The line containing "The width and height of the screenshot is (842, 370)." marks where copying starts, so set down that line and each one after it exactly, through the end of the records.
===== ENTRIES PROVIDED =====
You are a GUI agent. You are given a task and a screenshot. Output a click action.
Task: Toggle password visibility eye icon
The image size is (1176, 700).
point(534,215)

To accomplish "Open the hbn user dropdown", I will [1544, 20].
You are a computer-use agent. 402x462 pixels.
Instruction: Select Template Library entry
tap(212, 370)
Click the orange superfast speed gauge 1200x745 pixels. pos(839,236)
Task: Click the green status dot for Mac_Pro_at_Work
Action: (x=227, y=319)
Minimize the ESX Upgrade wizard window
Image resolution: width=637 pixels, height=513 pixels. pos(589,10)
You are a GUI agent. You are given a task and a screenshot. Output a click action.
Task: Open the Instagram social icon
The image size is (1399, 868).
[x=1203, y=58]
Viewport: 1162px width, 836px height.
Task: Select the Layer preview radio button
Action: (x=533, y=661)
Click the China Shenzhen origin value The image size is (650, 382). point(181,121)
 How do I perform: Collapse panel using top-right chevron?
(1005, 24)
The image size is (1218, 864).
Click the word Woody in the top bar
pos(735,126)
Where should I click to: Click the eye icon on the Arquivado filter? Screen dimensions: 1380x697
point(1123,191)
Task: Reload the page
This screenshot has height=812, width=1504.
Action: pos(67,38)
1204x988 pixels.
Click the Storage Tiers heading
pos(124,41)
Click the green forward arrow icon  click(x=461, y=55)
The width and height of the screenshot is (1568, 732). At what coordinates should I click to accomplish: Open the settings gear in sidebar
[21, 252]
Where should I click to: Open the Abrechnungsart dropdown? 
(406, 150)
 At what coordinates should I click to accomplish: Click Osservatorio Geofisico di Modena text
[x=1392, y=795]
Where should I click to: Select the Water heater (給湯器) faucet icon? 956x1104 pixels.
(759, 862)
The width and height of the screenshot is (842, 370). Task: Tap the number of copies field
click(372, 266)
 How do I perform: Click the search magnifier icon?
=====
● FINISHED TASK
The width and height of the screenshot is (842, 370). Task: Tap the number of copies field
click(372, 266)
 How do I perform: Click the search magnifier icon?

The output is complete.